• **Problem details**
In the listing below, find the line that contains "contact Minister of" and the line that contains "Page load link (45, 1364)". Quote both and every line between them, exactly, and nothing more.
┌─ Data shown
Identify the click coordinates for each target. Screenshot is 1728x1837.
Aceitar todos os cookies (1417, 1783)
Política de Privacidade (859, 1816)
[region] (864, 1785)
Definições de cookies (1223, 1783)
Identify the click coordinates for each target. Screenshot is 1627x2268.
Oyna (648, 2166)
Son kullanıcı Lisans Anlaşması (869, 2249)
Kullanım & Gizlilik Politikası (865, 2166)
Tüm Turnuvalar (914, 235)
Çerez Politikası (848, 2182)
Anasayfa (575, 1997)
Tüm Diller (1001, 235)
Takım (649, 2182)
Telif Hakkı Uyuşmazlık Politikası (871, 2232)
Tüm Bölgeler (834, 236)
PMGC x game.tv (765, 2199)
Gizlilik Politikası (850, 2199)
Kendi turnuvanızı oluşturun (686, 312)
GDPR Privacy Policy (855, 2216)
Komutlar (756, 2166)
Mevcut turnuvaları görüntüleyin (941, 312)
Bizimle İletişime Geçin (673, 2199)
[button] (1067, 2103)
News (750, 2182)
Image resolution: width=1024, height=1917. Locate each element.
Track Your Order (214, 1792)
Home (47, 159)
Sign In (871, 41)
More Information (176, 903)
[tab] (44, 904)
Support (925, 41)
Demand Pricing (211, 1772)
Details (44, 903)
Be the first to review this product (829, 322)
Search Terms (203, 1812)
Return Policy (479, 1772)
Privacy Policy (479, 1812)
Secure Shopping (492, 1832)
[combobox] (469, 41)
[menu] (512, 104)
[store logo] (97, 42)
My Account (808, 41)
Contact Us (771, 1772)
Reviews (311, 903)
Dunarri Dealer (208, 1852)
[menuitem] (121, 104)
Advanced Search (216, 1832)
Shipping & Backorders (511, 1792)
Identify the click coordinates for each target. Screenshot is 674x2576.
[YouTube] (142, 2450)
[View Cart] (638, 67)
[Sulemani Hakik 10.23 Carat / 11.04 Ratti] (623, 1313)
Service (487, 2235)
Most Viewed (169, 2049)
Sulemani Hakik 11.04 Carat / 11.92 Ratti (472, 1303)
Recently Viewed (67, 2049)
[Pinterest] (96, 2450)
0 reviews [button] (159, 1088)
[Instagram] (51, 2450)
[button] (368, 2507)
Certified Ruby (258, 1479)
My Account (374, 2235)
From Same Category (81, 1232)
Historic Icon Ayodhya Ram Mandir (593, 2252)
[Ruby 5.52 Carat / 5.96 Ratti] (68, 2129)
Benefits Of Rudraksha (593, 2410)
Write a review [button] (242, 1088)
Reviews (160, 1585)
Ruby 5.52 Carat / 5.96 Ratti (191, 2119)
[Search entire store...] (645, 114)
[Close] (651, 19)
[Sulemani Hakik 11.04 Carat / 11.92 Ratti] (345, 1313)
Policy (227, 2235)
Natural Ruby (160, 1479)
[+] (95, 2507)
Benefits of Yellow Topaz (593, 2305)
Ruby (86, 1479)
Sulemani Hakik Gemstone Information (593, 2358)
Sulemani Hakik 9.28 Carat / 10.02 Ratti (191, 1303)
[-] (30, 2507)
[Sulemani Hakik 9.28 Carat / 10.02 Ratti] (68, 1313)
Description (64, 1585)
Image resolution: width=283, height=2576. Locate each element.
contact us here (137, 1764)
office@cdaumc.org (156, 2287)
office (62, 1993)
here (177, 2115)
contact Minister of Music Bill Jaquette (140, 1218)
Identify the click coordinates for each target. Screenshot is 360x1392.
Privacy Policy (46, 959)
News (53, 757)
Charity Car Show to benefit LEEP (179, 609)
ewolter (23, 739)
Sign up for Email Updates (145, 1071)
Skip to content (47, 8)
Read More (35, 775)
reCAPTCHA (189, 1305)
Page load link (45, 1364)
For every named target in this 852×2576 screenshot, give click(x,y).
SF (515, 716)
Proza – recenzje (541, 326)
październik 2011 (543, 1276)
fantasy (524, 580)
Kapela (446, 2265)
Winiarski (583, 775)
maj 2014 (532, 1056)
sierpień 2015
└─
• **Your solution**
contact Minister of Music Bill Jaquette (140, 1218)
Identify the click coordinates for each target. Screenshot is 360x1392.
Privacy Policy (46, 959)
News (53, 757)
Charity Car Show to benefit LEEP (179, 609)
ewolter (23, 739)
Sign up for Email Updates (145, 1071)
Skip to content (47, 8)
Read More (35, 775)
reCAPTCHA (189, 1305)
Page load link (45, 1364)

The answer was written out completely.